In Great Britain, it seems that this weekend will see the Labour Party elect Jeremy Corbyn as its leader, a man of many unconventional views, which include the notion that the United Kingdom should become a republic. At a time when Scottish voters rejected full independence from the rest of Great Britain (after a 307 year-long union) by a margin of just 10% of the voting electorate, there’s no reason to assume that the monarchy will necessarily exist in perpetuity after Elizabeth goes.

Guardian columnist Polly Toynbee exemplified the monarchy’s existential crisis in a column a few days ago, when she called for the monarchy’s abolition — but not until after Elizabeth passes from living legend into the final ranks of history. Cold cost-benefit analyses of the British monarchy’s benefit, from London to Kingston to Canberra, will intensify upon Elizabeth’s passing, whenever that day comes.

Some political scientists argue that constitutional monarchies are superior to democracies like the United States because they effectively separate the functions of ‘head of state’ and ‘head of government,’ thereby depoliticizing the ‘head of state’ role. In these countries, the head of state is an apolitical figurehead who intervenes in governing only at great uncertainty, such as in May 2010, when no single political party won a majority in the House of Commons. But monarchy advocates argue further that hereditary monarchies like the British throne are superior to countries like Italy and Germany, where apolitical presidents are elected directly (or selected by parliamentary representatives) because hereditary monarchs have absolutely no claim to represent their electorates. The antics of Czech president Miloš Zeman and Turkish president Recep Tayyip Erdoğan, both of whom won their respective country’s first direct presidential elections, and both of whom have tried to consolidate presidential power, prove the wisdom in that view.

As Toynbee writes, however, the monarchy gives the British a crutch against examining their own unwritten constitution and a lack of checks and balances:

But the institution of monarchy is deeply ingrained in the British psyche as a conservatism that tolerates the intolerable – the corrupt payola House of Lords, our archaic constitution and our crude voting system that defies people’s choice of a party reflecting their beliefs.

In much the same way that the US constitution traps the United States, for both good and bad, into some fairly antiquated institutions (ahem, Electoral College), British-style constitutional monarchy locks the United Kingdom into an even more antiquated system that evolved in the long-term struggle between monarch and parliament.
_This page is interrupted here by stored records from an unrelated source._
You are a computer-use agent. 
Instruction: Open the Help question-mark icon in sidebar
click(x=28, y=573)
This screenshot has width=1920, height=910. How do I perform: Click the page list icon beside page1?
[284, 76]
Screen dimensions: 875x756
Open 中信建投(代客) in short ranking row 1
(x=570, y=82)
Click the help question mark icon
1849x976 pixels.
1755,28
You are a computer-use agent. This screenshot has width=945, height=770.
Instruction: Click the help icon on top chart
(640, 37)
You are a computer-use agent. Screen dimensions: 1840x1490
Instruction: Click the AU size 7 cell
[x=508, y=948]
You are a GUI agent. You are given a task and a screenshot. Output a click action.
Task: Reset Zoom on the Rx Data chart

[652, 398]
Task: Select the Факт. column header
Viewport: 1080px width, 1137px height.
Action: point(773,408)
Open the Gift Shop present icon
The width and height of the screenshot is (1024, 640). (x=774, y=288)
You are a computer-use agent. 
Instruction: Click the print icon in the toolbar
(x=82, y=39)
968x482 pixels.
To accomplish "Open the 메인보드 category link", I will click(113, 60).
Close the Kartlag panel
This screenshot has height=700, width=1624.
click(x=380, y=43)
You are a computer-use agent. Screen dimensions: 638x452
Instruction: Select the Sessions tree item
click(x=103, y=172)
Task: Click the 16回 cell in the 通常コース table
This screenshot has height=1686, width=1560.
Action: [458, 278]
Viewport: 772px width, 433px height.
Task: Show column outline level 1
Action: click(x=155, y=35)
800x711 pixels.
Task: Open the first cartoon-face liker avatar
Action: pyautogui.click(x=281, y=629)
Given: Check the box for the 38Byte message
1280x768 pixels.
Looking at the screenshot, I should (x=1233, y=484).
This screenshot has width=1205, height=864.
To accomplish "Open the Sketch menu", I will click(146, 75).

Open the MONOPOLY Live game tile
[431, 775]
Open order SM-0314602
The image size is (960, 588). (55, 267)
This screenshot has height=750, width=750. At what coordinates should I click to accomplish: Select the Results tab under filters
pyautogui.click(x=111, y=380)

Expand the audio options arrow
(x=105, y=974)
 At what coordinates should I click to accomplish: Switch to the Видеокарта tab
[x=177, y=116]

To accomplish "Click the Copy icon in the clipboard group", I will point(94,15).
Today, though, with a majority in the House of Commons, a prime minister can basically do whatever he or she wants, and it wasn’t until 1997 that Gordon Brown, as chancellor, announced operational independence for the Bank of England. Moreover, the royal family’s wealth, more even than in the understated monarchies of The Netherlands, Norway and Sweden, reinforces the dark class hierarchies of British society.

Ultimately, Elizabeth and her longevity provide a crutch for the monarchy itself, and that has shielded it from heightened scrutiny. There’s no rule that all of her successors will fill the role so perfectly nor that an elected monarch (for a fixed term or for life) would not be a better system.

* In order of descending population, those countries are: the United Kingdom, Canada, Australia, Papua New Guinea, New Zealand, Jamaica, the Solomon Islands, Belize, the Bahamas, Barbados, Santa Lucia, Grenada, Saint Vincent and the Grenadines, Antigua and Barbuda, Saint Kitts and Nevis and Tuvalu.